EXERCISE DESCRIPTION: Every entry has to be output exactly, with none skipped.

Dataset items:
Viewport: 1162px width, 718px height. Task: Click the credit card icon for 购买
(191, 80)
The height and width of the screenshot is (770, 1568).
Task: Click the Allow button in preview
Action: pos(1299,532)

RESULT OF THIS TASK:
Viewport: 1162px width, 718px height. Task: Click the credit card icon for 购买
(191, 80)
The height and width of the screenshot is (770, 1568).
Task: Click the Allow button in preview
Action: pos(1299,532)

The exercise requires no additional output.